Sereno





Aquela manhã, no campo verde, brilhante de sereno, a menina sardenta, ainda criança por dentro lutava para se equilibrar nas beiradas estreitas do campinho do bairro enquanto as outras crianças brincavam de pega a pega. Ouviam-se gritos e risadas altas, mas Ferrugem encontrava-se irrequieta em seu objetivo. Dar passo ante passo. Um após o outro. Frente a frente. Ponta de um pé com o calcanhar do outro. Sua concentração a silenciava. Seu silencio ensurdecia. Os ouvidos dilatavam. Sorriso fraco enganador. Seu peito inflava sentimento. Lacrimejava os olhos. A grama molhada ensinava a SER. O mundo encheu-se de significado. Ferrugem adorava a nostalgia. Sentia-se completa quando nostálgica; ao contrario de Alice que queria um mundo que fosse só seu em que “nada era o que é porque tudo era o que não é.”, Ferrugem queria as pequenezas dos seus espaços. Equilibrava-se na corda bamba do campo, molhando a meia branca, o tênis e a alma. Sentia vontade de sorrir e cantar. Tudo em silencio. As outras crianças faziam barulho demais e seu canto seria só mais um canto no meio de toda algazarra. A cada tentativa sentia-se flutuar e pensava: “Se der mais alguns sofridos passos, talvez algum dia chego a ser pássaro que voa alto, que vive”. Sua concentração era tanta que o tempo passou a não existir.
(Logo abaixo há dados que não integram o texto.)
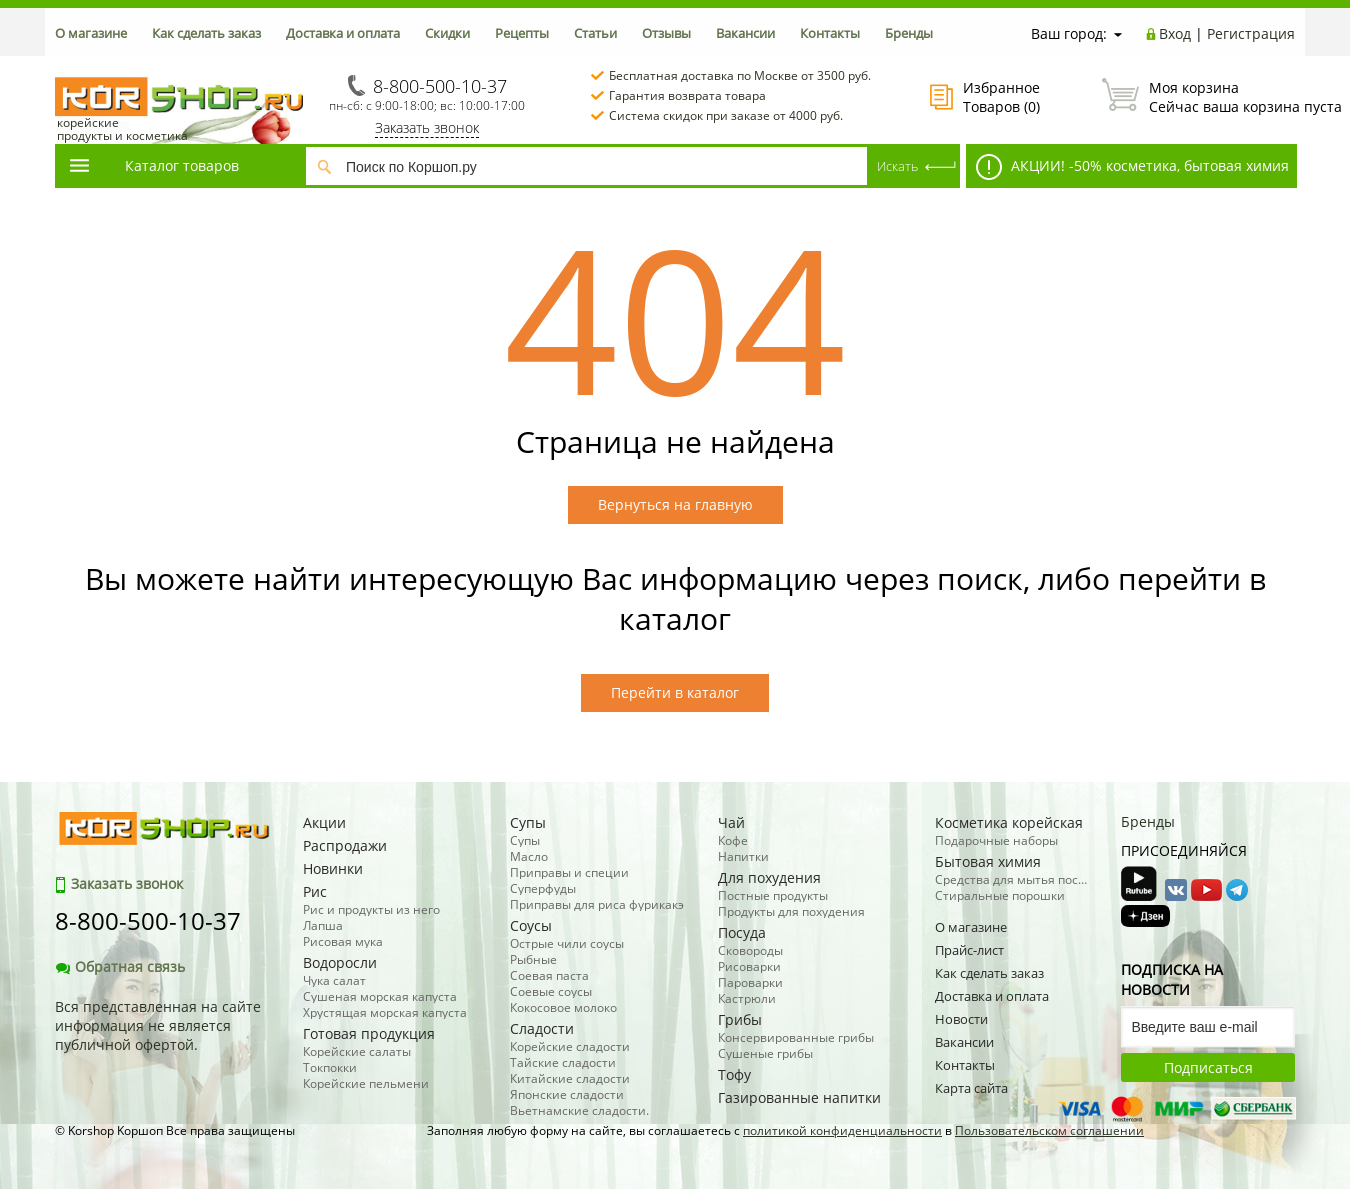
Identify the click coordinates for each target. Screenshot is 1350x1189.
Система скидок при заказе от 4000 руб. (726, 115)
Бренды (909, 33)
E o sorriso a se alargar, amargo e doce. Contrastes que só um ser nostálgico pode conhecer. Respirou o ar gélido e puro. Quando seu silencio não bastou escutou-se um estalo e cabum! O silêncio alheio a atingiu em cheio. O campo estava vazio, ela estava sozinha com seu desafio e seu silêncio. Ela esteve sozinha o tempo todo.